Reproduce only the stretch from the line containing "广厦房屋中介管理系统 title box" through the end of the records, both ends included, keeping the requests and their numbers unchanged but scaling every coordinate in the answers by 0.55 and rounding to whole numbers, with halves rounded up. Leave the pictures out of your answer.
======
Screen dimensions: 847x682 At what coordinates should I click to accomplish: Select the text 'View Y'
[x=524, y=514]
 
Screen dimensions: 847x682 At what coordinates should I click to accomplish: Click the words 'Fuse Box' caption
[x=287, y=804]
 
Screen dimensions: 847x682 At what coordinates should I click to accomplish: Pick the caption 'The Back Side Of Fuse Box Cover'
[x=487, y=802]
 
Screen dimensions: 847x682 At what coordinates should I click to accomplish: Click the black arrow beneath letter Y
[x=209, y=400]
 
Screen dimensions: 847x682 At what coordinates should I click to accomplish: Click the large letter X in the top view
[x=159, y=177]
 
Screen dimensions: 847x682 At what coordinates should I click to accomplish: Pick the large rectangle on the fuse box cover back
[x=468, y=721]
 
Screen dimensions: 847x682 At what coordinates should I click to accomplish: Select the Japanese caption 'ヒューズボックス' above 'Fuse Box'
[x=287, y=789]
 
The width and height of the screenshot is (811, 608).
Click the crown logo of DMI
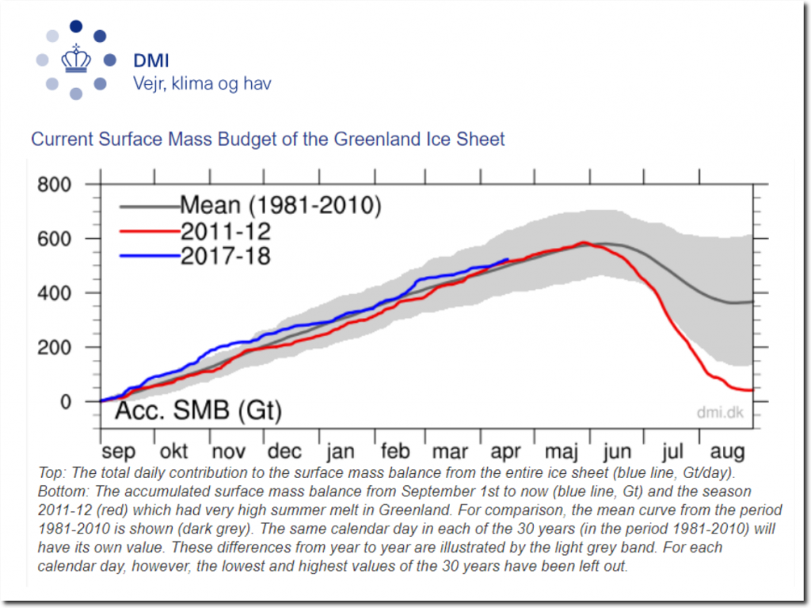coord(76,59)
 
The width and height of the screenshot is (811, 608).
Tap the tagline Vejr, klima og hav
coord(200,83)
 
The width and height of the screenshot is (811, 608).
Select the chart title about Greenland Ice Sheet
coord(268,140)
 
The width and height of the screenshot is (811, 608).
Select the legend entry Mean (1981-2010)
coord(280,206)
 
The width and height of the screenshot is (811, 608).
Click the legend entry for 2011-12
coord(226,231)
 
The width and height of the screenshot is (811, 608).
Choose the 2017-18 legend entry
coord(226,255)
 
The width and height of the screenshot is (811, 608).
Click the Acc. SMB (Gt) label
coord(199,411)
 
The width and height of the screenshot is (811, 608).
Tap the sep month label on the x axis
coord(118,451)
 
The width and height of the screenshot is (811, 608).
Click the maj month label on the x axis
coord(562,452)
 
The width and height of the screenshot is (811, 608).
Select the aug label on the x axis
coord(727,452)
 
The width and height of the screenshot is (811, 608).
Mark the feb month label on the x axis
coord(395,451)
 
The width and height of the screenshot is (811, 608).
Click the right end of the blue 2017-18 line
coord(508,258)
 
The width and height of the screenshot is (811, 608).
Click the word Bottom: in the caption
coord(59,490)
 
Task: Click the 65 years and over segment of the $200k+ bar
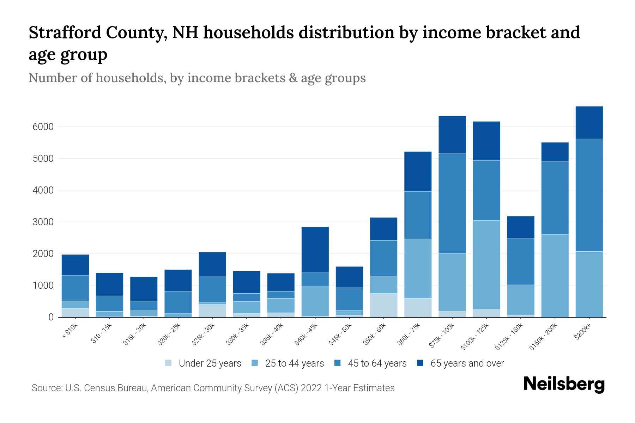click(x=589, y=123)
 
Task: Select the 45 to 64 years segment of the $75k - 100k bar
click(x=452, y=203)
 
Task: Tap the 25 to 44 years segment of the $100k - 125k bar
click(x=486, y=265)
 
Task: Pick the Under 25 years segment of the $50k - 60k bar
click(x=383, y=305)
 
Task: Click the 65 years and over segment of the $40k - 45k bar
click(x=315, y=249)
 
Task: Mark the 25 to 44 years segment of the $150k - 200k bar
click(x=555, y=276)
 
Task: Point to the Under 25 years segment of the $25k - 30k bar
click(x=212, y=311)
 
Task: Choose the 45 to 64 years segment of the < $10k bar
click(x=75, y=288)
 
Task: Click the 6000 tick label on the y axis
click(x=43, y=127)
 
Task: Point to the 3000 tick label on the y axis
click(x=43, y=222)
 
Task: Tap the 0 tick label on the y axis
click(x=51, y=317)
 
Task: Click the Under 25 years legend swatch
click(x=169, y=363)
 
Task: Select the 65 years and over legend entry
click(x=467, y=363)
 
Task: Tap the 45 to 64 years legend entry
click(x=377, y=363)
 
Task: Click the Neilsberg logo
click(x=564, y=384)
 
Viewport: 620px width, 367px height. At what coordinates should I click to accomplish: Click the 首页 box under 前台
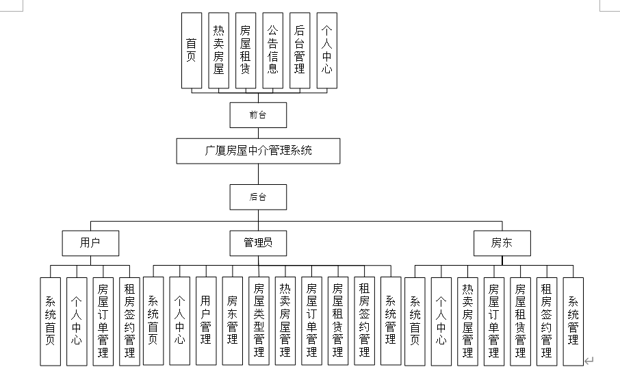tap(192, 50)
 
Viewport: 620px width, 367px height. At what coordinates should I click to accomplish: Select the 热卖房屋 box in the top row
tap(218, 50)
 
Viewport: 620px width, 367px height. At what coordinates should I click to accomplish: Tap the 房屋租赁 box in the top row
tap(246, 50)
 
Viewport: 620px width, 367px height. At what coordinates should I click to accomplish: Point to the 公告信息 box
tap(272, 50)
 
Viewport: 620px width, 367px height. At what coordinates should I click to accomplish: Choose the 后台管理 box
tap(300, 50)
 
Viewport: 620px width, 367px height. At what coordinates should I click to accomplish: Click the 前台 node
tap(258, 114)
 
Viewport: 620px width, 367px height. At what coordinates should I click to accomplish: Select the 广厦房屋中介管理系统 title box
tap(258, 151)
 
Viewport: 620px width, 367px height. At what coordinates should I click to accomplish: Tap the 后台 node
tap(258, 197)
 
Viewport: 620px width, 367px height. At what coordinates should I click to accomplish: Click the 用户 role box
tap(90, 242)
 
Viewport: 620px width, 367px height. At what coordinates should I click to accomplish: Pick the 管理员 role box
tap(258, 242)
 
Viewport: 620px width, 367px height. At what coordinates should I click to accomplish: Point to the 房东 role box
tap(502, 242)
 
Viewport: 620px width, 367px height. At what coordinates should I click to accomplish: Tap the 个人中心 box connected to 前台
tap(326, 50)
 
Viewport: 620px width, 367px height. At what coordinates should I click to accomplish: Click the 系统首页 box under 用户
tap(50, 321)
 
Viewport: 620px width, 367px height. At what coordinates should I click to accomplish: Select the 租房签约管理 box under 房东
tap(546, 321)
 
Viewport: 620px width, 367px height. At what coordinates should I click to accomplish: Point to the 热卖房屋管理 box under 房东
tap(467, 321)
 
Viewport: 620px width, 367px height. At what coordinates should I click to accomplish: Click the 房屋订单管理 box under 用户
tap(103, 321)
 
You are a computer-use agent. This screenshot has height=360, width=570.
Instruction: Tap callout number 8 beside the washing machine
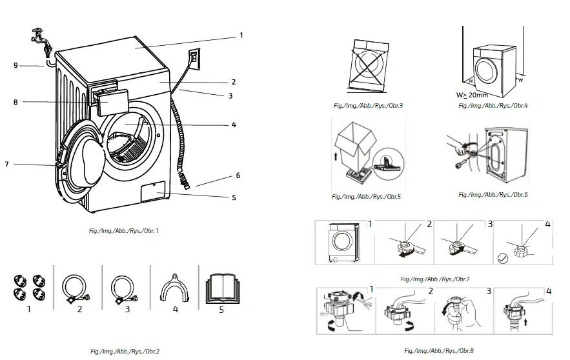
======
» **Correct response**
Viewport: 620px width, 367px height. At what coordinates should I click to accomplish: Select the 广厦房屋中介管理系统 title box
tap(142, 83)
 
Viewport: 620px width, 367px height. At what coordinates should I click to accomplish: Tap the 后台 node
tap(142, 108)
 
Viewport: 620px width, 367px height. At what coordinates should I click to accomplish: Click the 用户 role box
tap(50, 133)
 
Viewport: 620px width, 367px height. At what coordinates should I click to accomplish: Pick the 管理员 role box
tap(142, 133)
 
Viewport: 620px width, 367px height. At what coordinates should I click to accomplish: Point to the 房东 role box
tap(276, 133)
 
Viewport: 620px width, 367px height. At what coordinates should I click to accomplish: Tap the 个人中心 box connected to 前台
tap(179, 28)
 
Viewport: 620px width, 367px height. At what coordinates should I click to accomplish: Click the 系统首页 box under 用户
tap(28, 177)
 
Viewport: 620px width, 367px height. At what coordinates should I click to accomplish: Select the 租房签约管理 box under 房东
tap(300, 177)
 
Viewport: 620px width, 367px height. At what coordinates should I click to accomplish: Point to the 热卖房屋管理 box under 房东
tap(257, 177)
 
Viewport: 620px width, 367px height. At what coordinates should I click to accomplish: Click the 房屋订单管理 box under 用户
tap(57, 177)
 
You are a computer-use agent. This screenshot has height=360, width=570.
Instruction: Tap callout number 8 beside the washing machine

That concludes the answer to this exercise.